That wintry evening I lost my mother's diamond rings, my grandmother's gold locket, my jewellery, passport and a piece of my past. It is a sad day when someone can steal your memories.
Safe-keeping what is valuable to you protects not only your belongings but your own personal peace of mind. Televisions and cameras can be replaced, but it is those special items of emotional value that carry no price tag. We should honour what is precious by protecting them.
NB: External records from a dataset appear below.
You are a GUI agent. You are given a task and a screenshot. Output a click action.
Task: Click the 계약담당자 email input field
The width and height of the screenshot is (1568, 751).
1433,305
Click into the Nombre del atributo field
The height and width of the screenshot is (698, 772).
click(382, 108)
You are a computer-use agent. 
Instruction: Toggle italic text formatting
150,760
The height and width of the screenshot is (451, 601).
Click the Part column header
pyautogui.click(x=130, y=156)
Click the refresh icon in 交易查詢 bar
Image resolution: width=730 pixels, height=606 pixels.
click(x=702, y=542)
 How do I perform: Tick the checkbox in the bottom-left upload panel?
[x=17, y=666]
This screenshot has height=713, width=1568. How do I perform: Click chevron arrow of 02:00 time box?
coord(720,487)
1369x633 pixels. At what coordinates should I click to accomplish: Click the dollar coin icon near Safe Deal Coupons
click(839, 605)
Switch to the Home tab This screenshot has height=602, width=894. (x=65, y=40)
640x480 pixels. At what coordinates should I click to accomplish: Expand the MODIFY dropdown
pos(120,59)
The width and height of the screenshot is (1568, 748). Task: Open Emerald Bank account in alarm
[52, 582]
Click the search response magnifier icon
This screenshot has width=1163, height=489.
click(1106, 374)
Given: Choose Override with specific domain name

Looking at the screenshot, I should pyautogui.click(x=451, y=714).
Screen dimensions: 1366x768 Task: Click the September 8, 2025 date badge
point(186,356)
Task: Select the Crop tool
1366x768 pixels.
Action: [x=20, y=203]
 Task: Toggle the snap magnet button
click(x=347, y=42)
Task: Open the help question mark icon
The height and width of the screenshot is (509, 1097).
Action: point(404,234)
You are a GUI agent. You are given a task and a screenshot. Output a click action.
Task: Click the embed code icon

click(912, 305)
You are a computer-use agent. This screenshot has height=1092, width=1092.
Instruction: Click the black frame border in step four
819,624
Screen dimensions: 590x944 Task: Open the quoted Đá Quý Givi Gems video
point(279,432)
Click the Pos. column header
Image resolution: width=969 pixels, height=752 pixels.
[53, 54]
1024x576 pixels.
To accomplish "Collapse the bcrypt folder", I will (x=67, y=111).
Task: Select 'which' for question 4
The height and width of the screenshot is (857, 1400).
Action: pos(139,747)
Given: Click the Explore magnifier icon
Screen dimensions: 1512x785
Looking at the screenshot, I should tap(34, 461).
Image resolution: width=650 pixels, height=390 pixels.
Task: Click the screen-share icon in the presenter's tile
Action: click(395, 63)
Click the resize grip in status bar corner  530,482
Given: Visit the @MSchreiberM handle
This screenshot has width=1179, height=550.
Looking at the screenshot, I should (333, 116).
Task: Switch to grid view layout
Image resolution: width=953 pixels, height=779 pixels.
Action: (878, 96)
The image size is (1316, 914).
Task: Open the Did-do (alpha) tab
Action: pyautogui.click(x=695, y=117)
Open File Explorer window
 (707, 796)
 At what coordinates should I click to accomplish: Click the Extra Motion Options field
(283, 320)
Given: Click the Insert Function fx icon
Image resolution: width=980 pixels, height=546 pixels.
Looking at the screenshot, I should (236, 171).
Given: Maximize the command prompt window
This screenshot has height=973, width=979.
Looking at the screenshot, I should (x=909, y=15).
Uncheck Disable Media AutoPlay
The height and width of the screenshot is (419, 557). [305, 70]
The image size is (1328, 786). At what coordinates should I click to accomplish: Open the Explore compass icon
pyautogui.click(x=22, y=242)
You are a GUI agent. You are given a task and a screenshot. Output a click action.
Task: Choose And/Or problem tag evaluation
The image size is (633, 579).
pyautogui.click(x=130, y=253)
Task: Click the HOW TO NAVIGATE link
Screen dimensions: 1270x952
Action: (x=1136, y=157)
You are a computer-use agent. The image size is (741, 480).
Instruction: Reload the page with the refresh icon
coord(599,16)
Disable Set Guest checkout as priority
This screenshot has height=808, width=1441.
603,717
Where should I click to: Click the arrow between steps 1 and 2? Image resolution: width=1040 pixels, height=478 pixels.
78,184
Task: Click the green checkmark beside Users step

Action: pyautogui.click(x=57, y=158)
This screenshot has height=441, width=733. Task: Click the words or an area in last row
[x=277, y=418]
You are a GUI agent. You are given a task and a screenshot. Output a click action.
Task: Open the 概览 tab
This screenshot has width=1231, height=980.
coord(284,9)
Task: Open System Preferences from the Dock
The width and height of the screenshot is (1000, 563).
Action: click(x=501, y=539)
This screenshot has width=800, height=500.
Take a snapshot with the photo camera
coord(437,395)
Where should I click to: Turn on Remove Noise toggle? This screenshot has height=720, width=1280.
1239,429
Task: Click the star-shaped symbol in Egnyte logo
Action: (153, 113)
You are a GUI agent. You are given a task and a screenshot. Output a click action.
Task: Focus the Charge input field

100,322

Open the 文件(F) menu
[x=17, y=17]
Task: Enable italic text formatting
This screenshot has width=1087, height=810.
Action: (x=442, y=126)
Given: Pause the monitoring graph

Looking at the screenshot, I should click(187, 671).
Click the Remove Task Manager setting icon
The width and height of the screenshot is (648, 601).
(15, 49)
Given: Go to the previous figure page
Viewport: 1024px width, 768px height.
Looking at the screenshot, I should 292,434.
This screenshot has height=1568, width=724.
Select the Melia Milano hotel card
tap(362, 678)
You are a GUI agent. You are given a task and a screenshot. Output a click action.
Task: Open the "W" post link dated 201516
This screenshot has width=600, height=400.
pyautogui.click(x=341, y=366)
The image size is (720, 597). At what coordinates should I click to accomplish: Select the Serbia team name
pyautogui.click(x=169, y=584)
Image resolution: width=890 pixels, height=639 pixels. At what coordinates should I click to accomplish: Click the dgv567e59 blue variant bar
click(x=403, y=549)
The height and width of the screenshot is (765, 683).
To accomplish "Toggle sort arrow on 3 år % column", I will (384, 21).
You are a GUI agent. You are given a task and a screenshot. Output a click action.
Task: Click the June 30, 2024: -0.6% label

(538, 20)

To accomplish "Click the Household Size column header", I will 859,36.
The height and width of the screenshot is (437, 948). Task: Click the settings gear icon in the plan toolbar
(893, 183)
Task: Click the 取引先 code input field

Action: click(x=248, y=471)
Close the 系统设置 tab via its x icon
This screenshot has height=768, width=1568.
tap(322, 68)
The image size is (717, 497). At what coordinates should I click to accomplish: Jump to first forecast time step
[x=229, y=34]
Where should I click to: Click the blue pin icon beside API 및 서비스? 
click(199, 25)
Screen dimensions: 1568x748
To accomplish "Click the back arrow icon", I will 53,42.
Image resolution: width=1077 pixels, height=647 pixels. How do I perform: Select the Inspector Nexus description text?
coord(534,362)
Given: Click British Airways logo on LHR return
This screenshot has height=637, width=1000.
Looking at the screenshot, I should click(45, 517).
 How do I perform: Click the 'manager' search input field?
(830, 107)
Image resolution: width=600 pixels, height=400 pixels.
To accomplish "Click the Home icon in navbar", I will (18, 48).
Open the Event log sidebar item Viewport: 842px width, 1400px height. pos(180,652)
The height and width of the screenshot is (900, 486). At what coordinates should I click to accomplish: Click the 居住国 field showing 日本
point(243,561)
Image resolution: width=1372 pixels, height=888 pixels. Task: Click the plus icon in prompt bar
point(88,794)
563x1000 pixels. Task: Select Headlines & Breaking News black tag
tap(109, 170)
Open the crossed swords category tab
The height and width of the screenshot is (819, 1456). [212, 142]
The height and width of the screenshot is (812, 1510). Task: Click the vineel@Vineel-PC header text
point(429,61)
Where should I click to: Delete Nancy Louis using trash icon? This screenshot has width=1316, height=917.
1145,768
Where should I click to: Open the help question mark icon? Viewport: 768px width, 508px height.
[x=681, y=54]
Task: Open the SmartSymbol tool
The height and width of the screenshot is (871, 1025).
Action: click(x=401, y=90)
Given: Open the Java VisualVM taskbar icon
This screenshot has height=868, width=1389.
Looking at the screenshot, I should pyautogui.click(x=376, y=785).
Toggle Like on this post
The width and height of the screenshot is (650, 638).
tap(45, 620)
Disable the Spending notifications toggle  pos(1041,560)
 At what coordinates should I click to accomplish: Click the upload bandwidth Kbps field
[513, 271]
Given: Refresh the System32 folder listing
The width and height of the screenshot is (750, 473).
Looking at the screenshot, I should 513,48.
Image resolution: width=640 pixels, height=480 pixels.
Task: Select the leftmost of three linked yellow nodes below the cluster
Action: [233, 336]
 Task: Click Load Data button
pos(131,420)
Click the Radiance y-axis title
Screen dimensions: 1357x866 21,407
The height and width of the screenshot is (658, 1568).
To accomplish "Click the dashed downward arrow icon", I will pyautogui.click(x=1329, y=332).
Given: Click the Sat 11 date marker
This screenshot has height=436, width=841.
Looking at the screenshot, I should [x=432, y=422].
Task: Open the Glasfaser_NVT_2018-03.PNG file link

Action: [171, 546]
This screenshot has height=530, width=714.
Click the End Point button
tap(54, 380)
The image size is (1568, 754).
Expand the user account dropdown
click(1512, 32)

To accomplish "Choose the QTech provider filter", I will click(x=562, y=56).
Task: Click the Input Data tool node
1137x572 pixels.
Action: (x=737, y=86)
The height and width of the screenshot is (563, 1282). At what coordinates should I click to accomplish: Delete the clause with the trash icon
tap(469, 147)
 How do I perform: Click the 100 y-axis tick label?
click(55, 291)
There are many ways we can safe-guard our most valuable and sentimental possessions. Most commonly, people that have important, expensive items for keepsake will buy security safes. Usually a safe is used to protect things such as jewellery, money, heirlooms, art and significant documents. Basically anything that you do not want anyone else to gets their hands on. Safes are also increasingly popular due to the risk factor of fire or flood.
Buying a safe is a good investment for anyone, even those who don't own items of huge dollar value. Much of what we put away does tend to have an emotional attachment to it. Old family photos, love letters, antiques, collectibles, childhood possessions, items passed down from deceased relatives, etc. If anything were to happen to such keepsakes, a piece of us would go with them.
There was a time when an average household containing a safe would be considered a novelty. Sadly, most people would resort to purchasing a safe after a misfortune had occurred. Nowadays we are more pro-active when it comes to securing our homes and what lies within.
Access Security Products Ltd. in Oakville has been a frontrunner in the commercial vault and safe business since 1992. Always conversant, owners Linda and Peter Gauthier soon recognized the trend toward home safes. To accommodate customer demand, they created a sideline and have expanded a portion of their business to include the evolving residential market.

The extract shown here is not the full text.